Therefore, when considering applications of OWPT with fewer constraints on the receiving side and greater flexibility, an optical system that can achieve uniform light beam irradiation on the transmitting side is important. In this section, a vertical cavity surface emitting laser (VCSEL) array light source [
29] was used, where each elemental VCSEL was arranged in two dimensions with a uniform light intensity distribution on the light source surface. Beam shaping control was applied to the VCSEL array. By controlling the beam shape according to the oblique incidence conditions, it is possible to irradiate a rectangular beam with effectively uniform intensity in the desired rectangular shape.
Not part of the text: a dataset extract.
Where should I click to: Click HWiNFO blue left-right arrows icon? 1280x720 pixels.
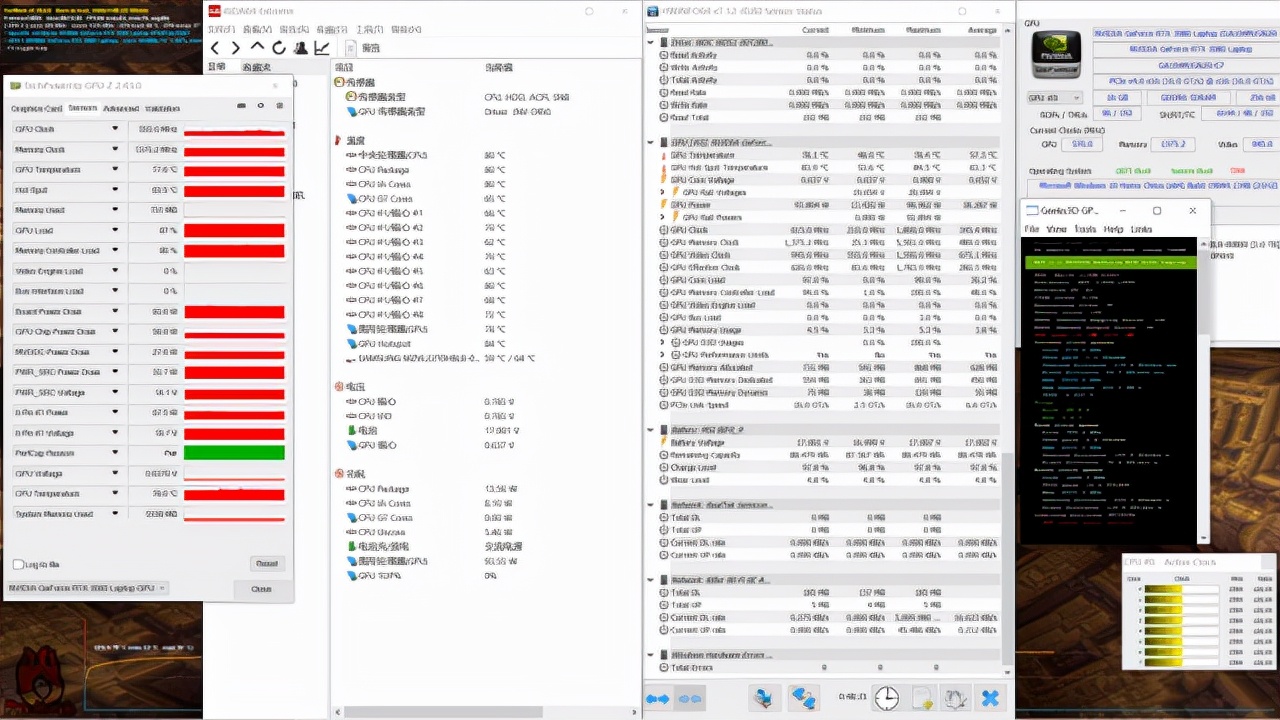pyautogui.click(x=657, y=698)
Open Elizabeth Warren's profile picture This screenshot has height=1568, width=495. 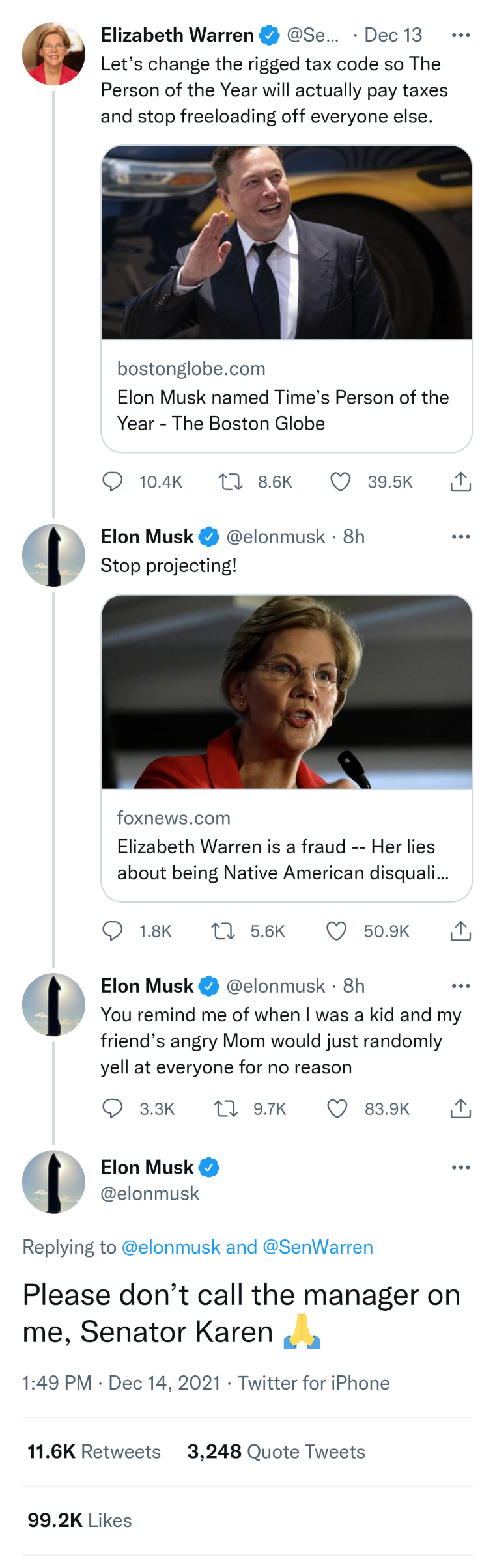pyautogui.click(x=53, y=54)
As in the previous section, a cylindrical lens system was used in an experiment to control the shape of the light beam to the size of a solar cell. The VCSEL array (PCW-C-2-W0808, Princeton Optronics, Trenton, NJ, US) used had a wavelength of 808 nm and a chip size of 1.18 mm square. The light source specifications include a maximum CW output power of 2.2 W, and conversion efficiency of 44%. In this experiment, a rectangular solar cell with a target size of 50 mm × 80 mm was assumed as the target. Due to the larger target size compared to the size of the light source, a plano-convex lens with a focal length of 50 mm was inserted between the cylindrical lens system and the light source, as shown in
Figure 9. By inserting a spherical lens, the beam divergence angle was suppressed and the distance to the screen was shortened, allowing the experiment to be performed at a laboratory size.
The screen onto which the light was projected was fixed at a position 3 m from the light source, and in order to create an oblique incidence condition, the positions of the four cylindrical lenses were manually adjusted to maintain a beam shape of 50 mm × 80 mm while changing the attitude angle
. In this case, the positions of the four lenses were adjusted independently as a zoom lens system, so the adjustment is more complicated than in the case of a Gaussian beam. The spherical lens was always fixed at a position of 55 mm from the light source.
Figure 10 shows images of the light beam captured by the camera before and after changing the angle of attitude and controlling the beam shape.
Figure 11 also shows the graphs of the change in beam size.
These results confirm that while the beam size in the X direction increases with increasing angle θ, it can be controlled to 50 mm, the same as when θ = 0°, by adjusting the lens system.
From the above, it has been confirmed that a highly efficient OWPT system is possible by irradiating a beam of uniform intensity, even in a situation of oblique incidence, by controlling the beam shape using a VCSEL array light source and a cylindrical lens optical system, without the need for additional mechanisms or constraints on the receiving side.
4. Real-Time Beam Control System
A configuration approximating the practical operation of the OWPT has been verified. Feedforward control alone is insufficient due to device motion and observation errors, so feedback control is required. For this reason, accurate beam shape control requires feedback control such as that provided by a camera recognition system [
30]. It is also possible to use information such as the amount of power received by the receiving device for feedback.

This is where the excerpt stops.